If you’ve ever believed that you can only win when someone else loses—or that someone’s victory takes something away from you—there’s a good chance you’ve fallen victim to the cognitive bias known as zero-sum bias.
Of course, some losses are truly wins for others. Sports is an obvious example. But when it comes to topics like resource management and money, zero-sum thinking—a term derived from game theory—can be quite counterproductive on individual and societal levels.
Let’s unpack where zero-sum bias comes from, and then look at its implications for your financial well-being.
Life is all a game—sort of
Games are an essential component of human behavior. They drive societies forward and help to structure groups. At best, they push humans to excel in their chosen sport or business. They’re intellectually and physically stimulating.
Taking games too seriously, such as to the point of violence, is thankfully rare (and unfortunate when it occurs). Still, competition is a necessary aspect of being human, and games help us, and cultures, evolve.
People have been thinking about the nature of competition for a long time. Game theory is a wide-ranging field of studies primarily developed in the 1950s (with precursors dating back to the 16th century) that has greatly influenced the social sciences and economics. While the term covers an expansive range of behavioral traits, it now predominantly refers to the science of logical decision-making based on decades of research in cooperative and competitive games.
Zero-sum thinking is a component of game theory. Stated simply, my gain is your loss (or vice-versa). Unlike your favorite baseball team, whose wins really depend on another team losing, this bias can be damaging in terms of social relationships, individual psychology, and economics.
Let’s look at a real-world example. Discussing the idea that America offers equal opportunity for all citizens, the political strategist, Heather McGhee, spent three years traveling the country trying to understand disparities between perceived and real opportunities. Living in one of the wealthiest nations on earth, she asked one question: Why can’t we have nice things?

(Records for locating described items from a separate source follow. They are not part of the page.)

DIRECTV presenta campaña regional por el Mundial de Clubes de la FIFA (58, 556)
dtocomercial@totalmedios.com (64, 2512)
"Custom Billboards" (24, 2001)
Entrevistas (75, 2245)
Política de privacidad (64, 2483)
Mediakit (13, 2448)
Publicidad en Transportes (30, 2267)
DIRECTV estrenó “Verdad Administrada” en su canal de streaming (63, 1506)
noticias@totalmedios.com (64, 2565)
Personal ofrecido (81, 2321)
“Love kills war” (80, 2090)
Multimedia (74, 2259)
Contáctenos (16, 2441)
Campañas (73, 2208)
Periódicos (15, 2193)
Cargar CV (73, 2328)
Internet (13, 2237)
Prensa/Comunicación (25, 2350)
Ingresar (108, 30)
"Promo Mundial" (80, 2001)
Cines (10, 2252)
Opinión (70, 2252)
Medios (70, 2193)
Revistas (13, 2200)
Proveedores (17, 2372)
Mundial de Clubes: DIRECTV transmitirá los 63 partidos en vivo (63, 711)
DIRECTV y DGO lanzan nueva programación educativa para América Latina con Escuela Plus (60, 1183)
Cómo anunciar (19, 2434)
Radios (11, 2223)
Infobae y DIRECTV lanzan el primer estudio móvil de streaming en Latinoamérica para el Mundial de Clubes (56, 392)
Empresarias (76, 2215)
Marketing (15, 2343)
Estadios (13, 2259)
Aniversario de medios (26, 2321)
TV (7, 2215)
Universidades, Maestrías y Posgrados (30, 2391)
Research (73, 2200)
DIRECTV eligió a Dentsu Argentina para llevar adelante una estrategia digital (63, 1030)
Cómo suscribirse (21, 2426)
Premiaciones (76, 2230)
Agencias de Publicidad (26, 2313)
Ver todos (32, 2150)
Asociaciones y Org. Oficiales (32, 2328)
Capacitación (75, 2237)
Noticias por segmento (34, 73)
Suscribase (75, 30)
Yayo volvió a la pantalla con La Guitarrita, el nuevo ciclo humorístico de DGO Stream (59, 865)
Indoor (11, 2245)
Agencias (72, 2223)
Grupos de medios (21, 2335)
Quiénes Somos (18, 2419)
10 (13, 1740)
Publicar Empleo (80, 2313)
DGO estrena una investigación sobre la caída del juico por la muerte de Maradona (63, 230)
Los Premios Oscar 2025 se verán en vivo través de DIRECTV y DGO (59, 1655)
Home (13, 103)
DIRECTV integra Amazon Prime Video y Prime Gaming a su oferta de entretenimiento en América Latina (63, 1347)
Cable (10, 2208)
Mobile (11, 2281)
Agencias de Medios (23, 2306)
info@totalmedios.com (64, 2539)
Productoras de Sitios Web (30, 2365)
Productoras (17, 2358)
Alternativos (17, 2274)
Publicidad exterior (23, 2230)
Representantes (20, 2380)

By “we,” I mean America at-large. As for “nice things,” I don’t picture self-driving cars, hovercraft backpacks or laundry that does itself. Instead, I mean the basic aspects of a high-functioning society: well-funded schools, reliable infrastructure, wages that keep workers out of poverty, or a comprehensive public health system equipped to handle pandemics — things that equally developed but less wealthy nations seem to have.
McGhee concluded that a lot of social issues are inflamed because of zero-sum thinking. Citizens feel that if someone else is winning, they must be losing. While that might be true in regard to the largest banks versus the common customer, it didn’t reflect the reality that most people in society experience. And yet we’re quick to blame people from other countries, genders, or political groups for systemic problems that actually impact everyone.
This is where zero-sum bias comes into play.
And now, your savings account
Unlike other cognitive biases, zero-sum thinking is not considered to be embedded in human psychology. Rather, it arises contextually. Such thinking is also not considered to affect individual behavior as much as it does group thinking—like that of sports fans. When contemplating in-group dynamics, however, this bias proliferates.
Unfortunately, as McGhee points out, American culture war issues obscure real systemic problems that most citizens could address. Instead, they default to charged assumptions that don’t reflect reality.
And so we think our loss is someone else’s gain instead of stepping back to investigate the problems holistically.
This isn’t only an American phenomenon. Let’s conclude this brief survey by looking at how it impacts personal finances.
One study of 37 nations discovered that countries with scarce resources tend to produce more zero-sum thinking. When people have access to fewer resources, there’s a general belief that fewer exist—thus increasing the competitive mindset.
In America and the UK, where resources are not scarce for the majority of citizens, zero-sum thinking still persists. Why is that?
Let’s look at the banking system. In both nations, interest rates have increased a number of times in the past few months. Yet those rates are not reflected in the savings accounts of their customers where, in America, the national APY average is just .59%. So while lending rates are skyrocketing—and the money being lent out by banks is provided by their customers—those same customers are not seeing much upside.
And so traditional banks enjoying the federal interest rate boost have not returned the profits to their customers. This helps feed the aforementioned competitive mindset: people feel like the banks are winning while they’re losing out. Instead of focusing energy at the root cause of this issue, we feel powerless to change the system, and so default to more tribalistic and protectionist behavior.
So the question isn’t really about resources—there are plenty of those—but about distribution. This is why zero-sum bias is contextual. In a society where resources and profits are evenly distributed, it won’t feel like a loss every time you checked your banking app—especially when you know major banks are enjoying record profits.
By taking our eyes from the larger structural issue, zero-sum bias instead causes consequential downstream effects. People, feeling as if trapped in a game they cannot win, are more likely to act competitively toward one another (as McGhee points out) instead of cooperating and focusing on the real issue—in this context, receiving their fair share.
In a society with so many resources to go around, that’s not the type of healthy competition we need. An equitable society would not produce the contexts needed to initiate zero-sum bias. Many people can win in this system without others needing to lose. We just need the will to create it.